> **PASSAGE GIVEN**
<<<<
Lasagna Keyhole Gardening - Your Guide To A Successful Raised Bed Garden

Some people just naturally have green thumbs and the ability to make anything grow under any kind of circumstance. I, on the other hand, have two very black thumbs. How bad you may ask? Well, if you are a gardener you know that people who grow zucchini often end up with so much they are practically begging people to take them off their hands. This black-thumbed gardener, however, has two zucchini plants and so far this summer only one zucchini has threatened to grow while all the others have started and promptly molded, turned brown, or fallen off the stems. That's pretty sad, wouldn't you say?

Early this past winter while flirting with thoughts of living off the edibles in my garden, I read an article about keyhole gardening. These are basically raised bed gardens in the shape of a keyhole, exactly as the name says. The gardener stands in the longish section of the keyhole and is able to reach all parts of the keyhole within an arm's distance from all sides of the raised bed. The writer spoke of how this style of gardening has helped many people in parts of Africa feed and support themselves. I thought to myself that if they can do it in arid, hot regions, why shouldn't I be able to accomplish something similar here in Alaska, home of all things humongous?

Since it was January, the dead of winter and months still ahead to fantasize about giant green zucchini, squash, green beans, and the like, I continued my research. I read about a woman who did something called "lasagna gardening". She placed leaves, newspaper, grass clippings and dirt in layers which eventually broke down into compost.

There are different heights of raised bed gardens, probably as many different heights as there are different people and different tastes. My house is toward the bottom of a slope. My garden area consists mainly of clay which does not drain well and stays wet most of the planting and growing season. My attempts at low raised beds resulted in poor root growth for anything I planted, while grass and chickweed thrived, suffocating what few edibles did grow.

I decided to do a combination of the keyhole and lasagna style gardens. Pallets being discarded by stores around town became the walls of the keyhole garden. With the help of my long-suffering husband, we measured the area and then dug down approximately a foot into the clay to insert the standing pallets. The clay, incidentally, does a fantastic job of being glue, both for me when I stood in it shoveling and chopping, and to hold the pallets steady. Once the pallets were in place, with braces nailed at the corners for added support, we laid weed mat at the bottom of the bed. Then came all the fun stuff. Truckloads of black soil purchased from a place in town, wheelbarrows of long-dead leaves, brown glass clippings, truckloads of goat compost from a friend with more than she knew what to do with, newspapers, and cardboard boxes. We made layer after layer, at one point actually trying to keep track but eventually just trying to remember not to put two layers of the same thing in at once. I thought it was simply beautiful when it was finally layered to within six inches of the top.

At a height of four feet, and a distance of approximately 1.5 arm length from every side, it is very comfortable to work. I planted mint, catnip, pansies, several other flowers that my 7-year-old son chose, and strawberries. Oh my goodness! I thought it was beautiful before, but nothing compared to the bounty sprouting up from that layered mass of recycled materials and dirt. Everything I planted grew, and I did very little to help it along other than an occasional watering and oo-ing and ah-ing over it at every possible opportunity.

If you have difficulty growing and keeping your garden alive, try building this raised bed. Layer recycled materials such as listed above. If you are unable to find goat manure, rabbit is probably the next best thing. You may surprise yourself, as I did, with how well your garden grows!
>>>>
> **DATA ROWS**
<<<<
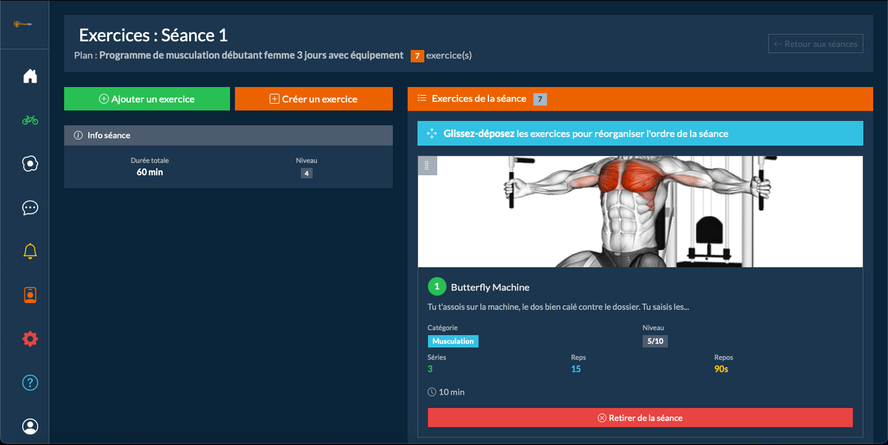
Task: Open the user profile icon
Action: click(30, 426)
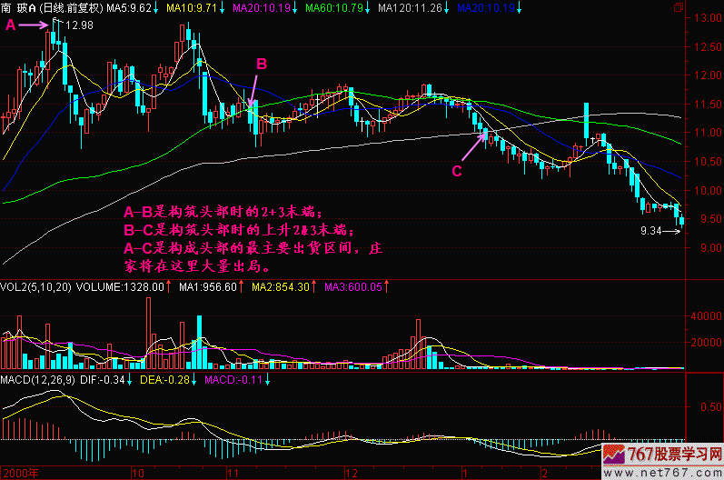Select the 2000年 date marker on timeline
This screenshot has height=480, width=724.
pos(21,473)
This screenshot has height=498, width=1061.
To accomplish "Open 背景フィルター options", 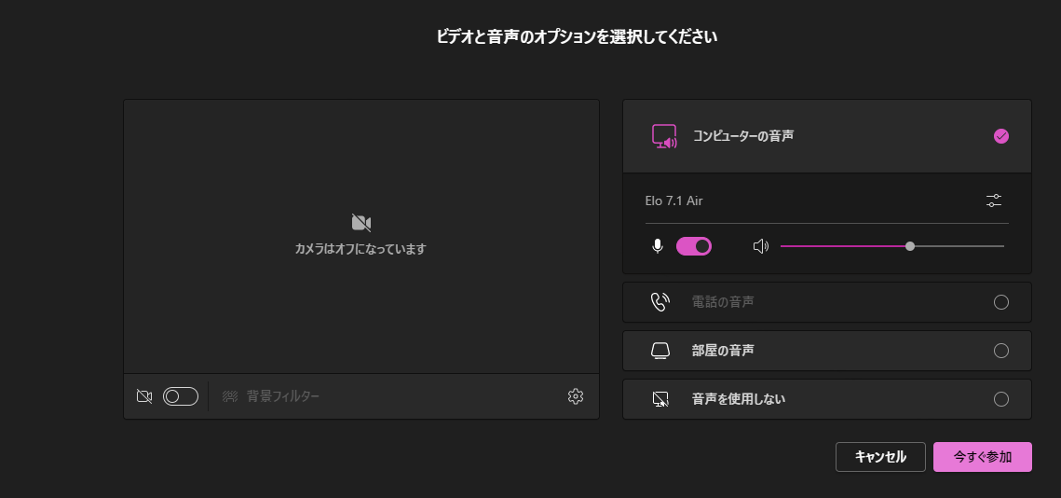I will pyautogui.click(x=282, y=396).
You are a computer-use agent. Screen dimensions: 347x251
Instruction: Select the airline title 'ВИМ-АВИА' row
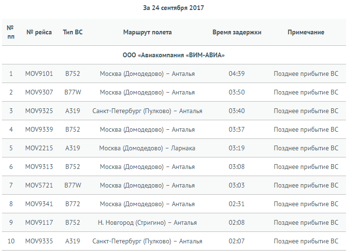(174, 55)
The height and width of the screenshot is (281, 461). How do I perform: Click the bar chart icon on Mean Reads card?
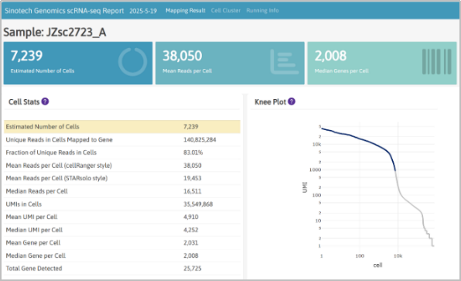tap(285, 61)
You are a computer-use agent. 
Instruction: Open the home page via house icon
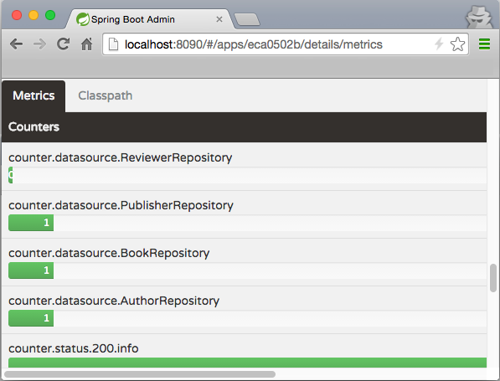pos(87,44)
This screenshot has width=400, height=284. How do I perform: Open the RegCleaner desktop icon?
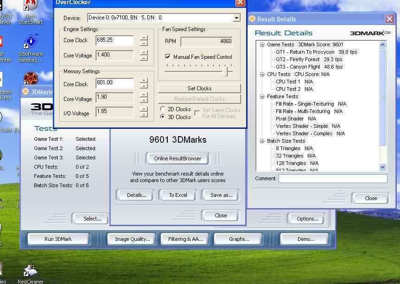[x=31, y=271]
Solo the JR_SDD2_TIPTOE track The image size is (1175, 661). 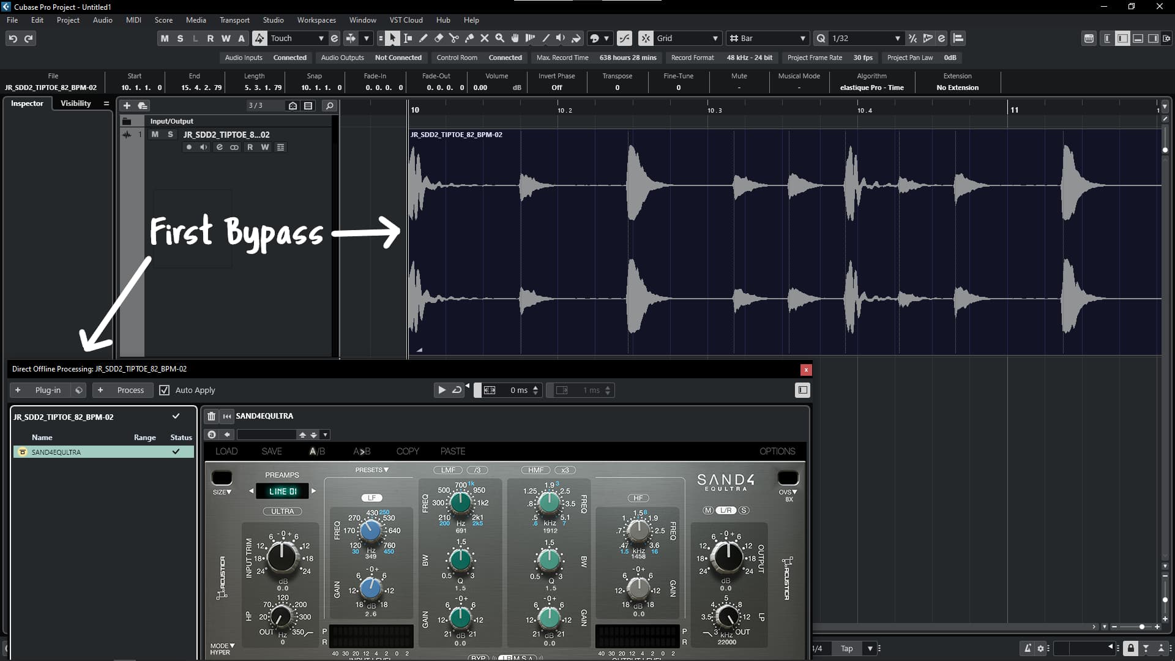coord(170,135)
>>>>
> **AIM OF THE TASK**
According to the keyhole gardening article, what was used for the walls of the keyhole garden? The lines are not needed for the task.

> **ANSWER IN FULL**
Pallets discarded by stores around town.